An Italian guest at the Four Seasons brought a migraine prescription from her doctor. Pharmacies wouldn’t accept it. Could I come and write an American prescription? I told her to have the pharmacist phone, and I would approve it.
When housecall services (Expressdoc, Medicast, AMPM Doctors) send me to see guests who need a prescription, I write it, collect money, and leave. Those are easy visits, but guests are never grateful. Americans look sullen; foreigners understand that American doctors require immense fees for any service. When guests call directly, I take care of it over the phone, gratis. It’s no great sacrifice and good public relations.

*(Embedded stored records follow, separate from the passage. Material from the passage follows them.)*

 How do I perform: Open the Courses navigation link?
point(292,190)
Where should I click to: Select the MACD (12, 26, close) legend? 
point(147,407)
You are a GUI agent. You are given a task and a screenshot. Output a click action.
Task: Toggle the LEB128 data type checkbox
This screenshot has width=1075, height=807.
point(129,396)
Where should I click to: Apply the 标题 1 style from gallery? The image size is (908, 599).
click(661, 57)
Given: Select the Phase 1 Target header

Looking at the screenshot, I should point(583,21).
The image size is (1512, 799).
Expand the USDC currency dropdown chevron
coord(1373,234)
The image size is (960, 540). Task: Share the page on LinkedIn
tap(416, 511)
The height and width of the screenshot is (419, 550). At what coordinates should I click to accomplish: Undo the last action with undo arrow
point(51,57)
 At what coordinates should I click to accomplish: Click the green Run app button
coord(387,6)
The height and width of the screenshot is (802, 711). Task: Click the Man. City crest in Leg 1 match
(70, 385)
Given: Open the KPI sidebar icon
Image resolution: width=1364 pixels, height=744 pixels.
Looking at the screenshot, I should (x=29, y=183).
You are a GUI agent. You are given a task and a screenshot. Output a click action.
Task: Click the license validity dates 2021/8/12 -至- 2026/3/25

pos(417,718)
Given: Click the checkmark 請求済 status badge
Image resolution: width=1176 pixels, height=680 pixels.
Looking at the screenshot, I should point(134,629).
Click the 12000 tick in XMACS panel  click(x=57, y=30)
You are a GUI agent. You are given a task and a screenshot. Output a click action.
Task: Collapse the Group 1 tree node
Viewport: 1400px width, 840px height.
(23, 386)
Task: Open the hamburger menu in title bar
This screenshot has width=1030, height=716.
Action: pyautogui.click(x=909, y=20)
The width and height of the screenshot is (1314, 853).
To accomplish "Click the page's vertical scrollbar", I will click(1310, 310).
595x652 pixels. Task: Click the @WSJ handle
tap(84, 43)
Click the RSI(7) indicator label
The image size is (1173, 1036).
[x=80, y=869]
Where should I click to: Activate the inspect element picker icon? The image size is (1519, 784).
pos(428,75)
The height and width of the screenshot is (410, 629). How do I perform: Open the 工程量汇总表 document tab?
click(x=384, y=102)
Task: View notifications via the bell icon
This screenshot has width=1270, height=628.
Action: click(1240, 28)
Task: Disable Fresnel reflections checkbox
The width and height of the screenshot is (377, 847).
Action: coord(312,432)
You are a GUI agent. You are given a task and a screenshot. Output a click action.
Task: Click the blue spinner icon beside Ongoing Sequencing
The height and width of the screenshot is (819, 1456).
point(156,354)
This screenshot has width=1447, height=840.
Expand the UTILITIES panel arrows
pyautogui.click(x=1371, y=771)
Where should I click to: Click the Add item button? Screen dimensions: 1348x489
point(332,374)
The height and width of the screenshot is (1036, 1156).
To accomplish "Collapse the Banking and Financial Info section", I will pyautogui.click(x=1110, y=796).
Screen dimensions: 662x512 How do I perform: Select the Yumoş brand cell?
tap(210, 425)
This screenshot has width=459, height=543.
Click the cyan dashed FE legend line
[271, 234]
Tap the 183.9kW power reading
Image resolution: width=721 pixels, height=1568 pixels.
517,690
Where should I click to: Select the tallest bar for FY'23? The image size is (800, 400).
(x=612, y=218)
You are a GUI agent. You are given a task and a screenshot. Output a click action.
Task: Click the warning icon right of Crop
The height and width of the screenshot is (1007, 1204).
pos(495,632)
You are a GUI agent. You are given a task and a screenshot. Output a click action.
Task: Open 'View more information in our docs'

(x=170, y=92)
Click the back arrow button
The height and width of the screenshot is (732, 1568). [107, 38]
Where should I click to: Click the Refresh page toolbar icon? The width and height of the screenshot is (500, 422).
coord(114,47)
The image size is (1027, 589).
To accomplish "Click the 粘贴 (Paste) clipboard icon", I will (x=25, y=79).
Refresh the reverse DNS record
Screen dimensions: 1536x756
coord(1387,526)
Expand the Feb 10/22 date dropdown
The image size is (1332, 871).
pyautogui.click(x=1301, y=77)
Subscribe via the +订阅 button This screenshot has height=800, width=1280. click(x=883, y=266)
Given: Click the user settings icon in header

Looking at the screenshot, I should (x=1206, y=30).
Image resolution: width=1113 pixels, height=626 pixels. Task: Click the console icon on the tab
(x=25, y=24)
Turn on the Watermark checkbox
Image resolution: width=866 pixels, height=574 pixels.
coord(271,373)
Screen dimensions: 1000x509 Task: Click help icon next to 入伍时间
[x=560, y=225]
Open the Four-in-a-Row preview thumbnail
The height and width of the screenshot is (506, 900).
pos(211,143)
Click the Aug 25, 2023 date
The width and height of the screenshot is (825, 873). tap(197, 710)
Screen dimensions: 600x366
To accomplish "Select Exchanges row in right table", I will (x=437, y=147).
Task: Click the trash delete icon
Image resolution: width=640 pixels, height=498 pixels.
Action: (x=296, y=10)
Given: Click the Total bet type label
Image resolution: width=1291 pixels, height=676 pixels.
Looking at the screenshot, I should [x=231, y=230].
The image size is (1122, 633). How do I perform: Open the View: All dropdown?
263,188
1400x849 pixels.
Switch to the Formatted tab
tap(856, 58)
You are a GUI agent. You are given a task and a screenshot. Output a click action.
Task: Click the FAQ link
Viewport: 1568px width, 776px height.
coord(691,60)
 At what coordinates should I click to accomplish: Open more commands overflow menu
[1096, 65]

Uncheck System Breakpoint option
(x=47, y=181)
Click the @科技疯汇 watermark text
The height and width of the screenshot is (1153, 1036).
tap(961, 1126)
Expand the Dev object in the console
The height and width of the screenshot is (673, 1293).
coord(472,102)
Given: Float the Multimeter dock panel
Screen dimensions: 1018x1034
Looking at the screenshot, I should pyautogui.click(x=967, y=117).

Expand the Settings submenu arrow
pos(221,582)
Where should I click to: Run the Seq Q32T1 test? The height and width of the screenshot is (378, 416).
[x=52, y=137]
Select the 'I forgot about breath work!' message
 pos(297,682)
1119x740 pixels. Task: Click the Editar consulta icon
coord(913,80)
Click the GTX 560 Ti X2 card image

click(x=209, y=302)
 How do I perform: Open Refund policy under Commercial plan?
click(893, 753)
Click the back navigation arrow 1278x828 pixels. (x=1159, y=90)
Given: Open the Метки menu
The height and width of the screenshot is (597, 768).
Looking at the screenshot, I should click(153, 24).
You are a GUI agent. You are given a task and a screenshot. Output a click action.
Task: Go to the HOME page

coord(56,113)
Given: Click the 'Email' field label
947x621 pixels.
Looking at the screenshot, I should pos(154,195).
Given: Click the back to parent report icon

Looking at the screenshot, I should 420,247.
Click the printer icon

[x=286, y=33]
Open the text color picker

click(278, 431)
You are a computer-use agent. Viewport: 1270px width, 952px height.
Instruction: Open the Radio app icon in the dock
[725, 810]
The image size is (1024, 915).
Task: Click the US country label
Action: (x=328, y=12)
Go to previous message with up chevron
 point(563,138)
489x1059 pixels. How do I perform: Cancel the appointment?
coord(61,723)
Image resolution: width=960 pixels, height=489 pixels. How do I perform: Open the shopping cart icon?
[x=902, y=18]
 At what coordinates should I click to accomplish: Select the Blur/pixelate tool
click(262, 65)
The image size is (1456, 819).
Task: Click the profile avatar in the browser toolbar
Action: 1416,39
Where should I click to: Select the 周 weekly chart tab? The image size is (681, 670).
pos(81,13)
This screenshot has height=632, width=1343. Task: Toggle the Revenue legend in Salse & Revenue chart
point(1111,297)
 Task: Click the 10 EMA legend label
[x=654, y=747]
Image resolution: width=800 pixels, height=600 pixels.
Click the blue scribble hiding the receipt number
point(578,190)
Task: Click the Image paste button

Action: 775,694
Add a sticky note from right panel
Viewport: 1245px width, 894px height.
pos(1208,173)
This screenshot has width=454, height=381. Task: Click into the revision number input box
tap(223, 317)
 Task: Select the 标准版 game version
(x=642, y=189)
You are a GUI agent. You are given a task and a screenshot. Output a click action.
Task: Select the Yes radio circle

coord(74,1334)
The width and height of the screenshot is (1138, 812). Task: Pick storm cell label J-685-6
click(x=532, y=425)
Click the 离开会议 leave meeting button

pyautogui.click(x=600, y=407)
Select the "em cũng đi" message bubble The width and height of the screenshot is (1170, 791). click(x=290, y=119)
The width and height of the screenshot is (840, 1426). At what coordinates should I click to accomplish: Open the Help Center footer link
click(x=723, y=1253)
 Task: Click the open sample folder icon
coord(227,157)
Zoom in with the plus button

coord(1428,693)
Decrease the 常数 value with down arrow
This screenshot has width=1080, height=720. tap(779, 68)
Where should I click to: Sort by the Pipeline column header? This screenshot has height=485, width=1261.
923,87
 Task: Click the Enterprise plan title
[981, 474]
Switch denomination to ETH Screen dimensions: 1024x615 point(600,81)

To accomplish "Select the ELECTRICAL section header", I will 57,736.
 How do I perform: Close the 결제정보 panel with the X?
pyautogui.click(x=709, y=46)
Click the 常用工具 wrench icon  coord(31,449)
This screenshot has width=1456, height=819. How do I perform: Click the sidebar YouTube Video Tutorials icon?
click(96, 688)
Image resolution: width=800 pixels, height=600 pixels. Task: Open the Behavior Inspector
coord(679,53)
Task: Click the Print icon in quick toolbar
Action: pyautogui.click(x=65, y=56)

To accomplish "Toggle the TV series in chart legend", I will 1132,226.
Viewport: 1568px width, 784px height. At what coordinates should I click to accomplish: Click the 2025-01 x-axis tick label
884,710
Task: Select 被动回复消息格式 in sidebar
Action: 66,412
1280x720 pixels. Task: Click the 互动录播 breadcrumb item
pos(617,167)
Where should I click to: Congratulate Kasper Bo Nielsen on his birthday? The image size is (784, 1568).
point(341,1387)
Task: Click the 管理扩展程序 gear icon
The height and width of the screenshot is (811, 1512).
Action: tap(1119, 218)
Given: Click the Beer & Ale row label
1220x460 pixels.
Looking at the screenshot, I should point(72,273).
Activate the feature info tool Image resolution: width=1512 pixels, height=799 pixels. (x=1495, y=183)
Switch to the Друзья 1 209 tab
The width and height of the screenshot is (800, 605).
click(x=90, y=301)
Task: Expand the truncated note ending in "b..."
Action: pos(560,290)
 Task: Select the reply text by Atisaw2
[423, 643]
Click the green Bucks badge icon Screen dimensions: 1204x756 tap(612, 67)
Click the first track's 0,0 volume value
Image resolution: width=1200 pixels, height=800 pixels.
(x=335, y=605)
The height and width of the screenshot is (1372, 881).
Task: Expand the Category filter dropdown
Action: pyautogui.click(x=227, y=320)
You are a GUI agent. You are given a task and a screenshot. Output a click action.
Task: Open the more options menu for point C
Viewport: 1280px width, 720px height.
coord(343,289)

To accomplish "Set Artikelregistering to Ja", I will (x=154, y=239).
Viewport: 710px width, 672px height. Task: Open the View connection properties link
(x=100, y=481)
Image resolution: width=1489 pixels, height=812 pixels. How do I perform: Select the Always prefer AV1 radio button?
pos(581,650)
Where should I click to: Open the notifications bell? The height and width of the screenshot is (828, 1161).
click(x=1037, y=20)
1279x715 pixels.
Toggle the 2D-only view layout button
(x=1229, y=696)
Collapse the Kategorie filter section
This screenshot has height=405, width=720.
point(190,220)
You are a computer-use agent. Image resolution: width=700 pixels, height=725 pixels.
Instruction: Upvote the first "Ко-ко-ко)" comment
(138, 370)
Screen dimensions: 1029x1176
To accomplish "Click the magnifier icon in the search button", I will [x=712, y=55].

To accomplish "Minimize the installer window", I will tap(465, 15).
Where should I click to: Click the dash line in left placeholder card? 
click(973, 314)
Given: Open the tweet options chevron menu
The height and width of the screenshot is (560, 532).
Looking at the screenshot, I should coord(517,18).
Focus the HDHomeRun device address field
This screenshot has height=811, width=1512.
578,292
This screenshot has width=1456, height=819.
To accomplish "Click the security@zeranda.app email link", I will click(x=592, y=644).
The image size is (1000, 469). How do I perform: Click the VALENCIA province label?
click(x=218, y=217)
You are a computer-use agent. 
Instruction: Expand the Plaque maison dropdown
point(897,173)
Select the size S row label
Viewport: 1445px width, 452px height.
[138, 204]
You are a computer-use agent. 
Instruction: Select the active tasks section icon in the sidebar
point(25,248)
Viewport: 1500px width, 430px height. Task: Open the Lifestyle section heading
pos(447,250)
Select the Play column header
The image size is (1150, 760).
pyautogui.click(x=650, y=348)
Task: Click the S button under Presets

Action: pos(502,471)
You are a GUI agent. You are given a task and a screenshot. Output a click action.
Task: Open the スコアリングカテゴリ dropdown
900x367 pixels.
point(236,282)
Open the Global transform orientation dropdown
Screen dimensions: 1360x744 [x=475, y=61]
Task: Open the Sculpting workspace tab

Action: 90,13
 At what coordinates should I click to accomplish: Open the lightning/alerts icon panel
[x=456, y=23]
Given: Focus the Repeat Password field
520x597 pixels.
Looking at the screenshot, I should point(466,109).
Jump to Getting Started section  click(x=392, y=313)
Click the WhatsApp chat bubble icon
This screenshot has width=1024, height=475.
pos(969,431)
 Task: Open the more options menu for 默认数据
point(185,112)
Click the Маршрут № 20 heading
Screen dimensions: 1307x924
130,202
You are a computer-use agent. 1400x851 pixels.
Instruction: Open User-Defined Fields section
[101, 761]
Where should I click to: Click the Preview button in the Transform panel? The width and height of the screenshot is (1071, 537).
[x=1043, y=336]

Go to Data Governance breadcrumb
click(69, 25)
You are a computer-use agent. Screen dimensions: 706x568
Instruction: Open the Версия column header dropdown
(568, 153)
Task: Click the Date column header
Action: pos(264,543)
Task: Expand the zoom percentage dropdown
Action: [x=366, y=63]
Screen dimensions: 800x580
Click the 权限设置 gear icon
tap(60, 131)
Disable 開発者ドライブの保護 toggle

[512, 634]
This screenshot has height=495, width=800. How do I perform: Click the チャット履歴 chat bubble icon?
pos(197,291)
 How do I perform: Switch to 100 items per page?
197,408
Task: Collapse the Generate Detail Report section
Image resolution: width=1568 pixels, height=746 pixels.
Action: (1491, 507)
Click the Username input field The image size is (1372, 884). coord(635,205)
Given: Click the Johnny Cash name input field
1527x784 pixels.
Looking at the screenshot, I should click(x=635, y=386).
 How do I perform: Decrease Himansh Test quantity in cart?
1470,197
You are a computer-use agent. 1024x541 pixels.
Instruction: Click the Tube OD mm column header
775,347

It may even be good business. Long ago, when I returned from a day off, the doctor who covered told me a guest at the Casa Del Mar had phoned. That was exciting news; this was an upscale Santa Monica beach hotel which had never called. The guest obviously had a bladder infection, so the doctor phoned a prescription to a pharmacy. I nodded. Treating an infection over the phone is not a good idea, but simple bladder infections are considered an exception. He added that he had charged the guest $30 for the service. I mention this only because it happened during the 1990s, and I haven’t heard from the Casa del Mar since.